Comparison of A‐V and precursor‐product methods for measuring muscle protein breakdown in burned patients

Abstract

We have recently developed a new bolus precursor‐product method for measuring protein synthesis and breakdown simultaneously. The new method is an attractive alternative to our previously developed A‐V balance method because it does not require femoral lines or measurement of blood flow. Although we have previously shown that the two methods (A‐V vs precursor‐product) for measuring protein breakdown agree in rabbits, the new method has not been validated in humans. The purpose of this study was to compare muscle protein fractional breakdown rates (FBR) using the two methods in humans simultaneously.

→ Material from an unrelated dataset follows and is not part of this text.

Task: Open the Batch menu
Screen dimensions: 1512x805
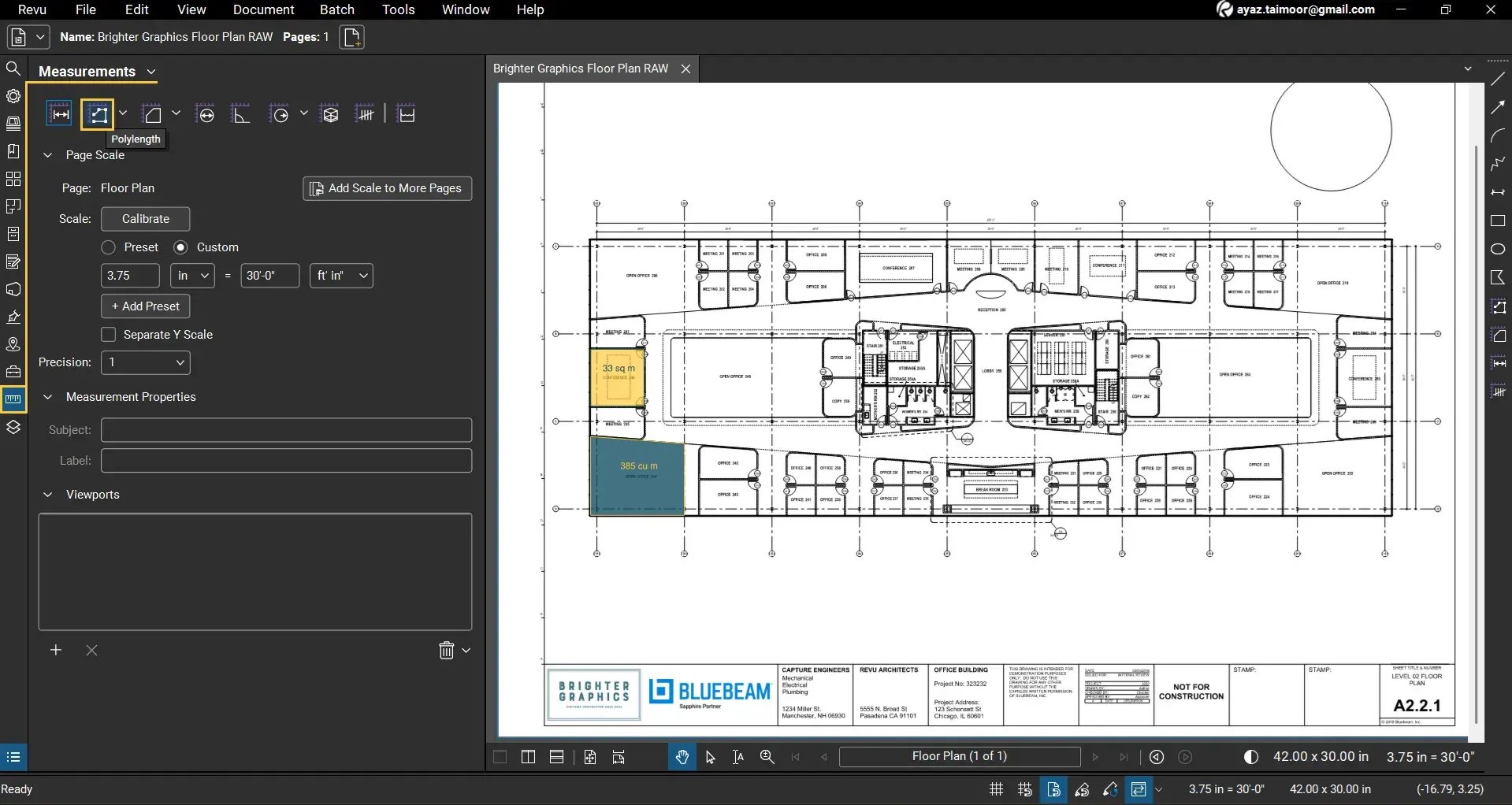Action: pos(336,9)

Results from the A‐V balance method were converted to units %/h with estimates of muscle protein bound pool size. Five burn patients not on anabolic treatments were studied at 1 and 3 weeks postburn using both the A‐V balance method (using 13C4 threonine tracers) and the new precursor‐product method (using 15N and 13C6 phenylalanine tracers). FBR was similar for A‐V (1 week: 0.29 ± 0.13%/h, n=3; 3 weeks: 0.29 ± 0.11%/h, n=5) and bolus (1 week: 0.24 ± 0.05 %/h, n=5; 3 weeks: 0.29 ± 0.05 %/h, n=4) methods. Comparable results are obtained with the new method using either arterial or peripheral venous enrichment. The new precursor‐product bolus method gives similar results to the A‐V balance method without the use of femoral catheters or measurement of blood flow.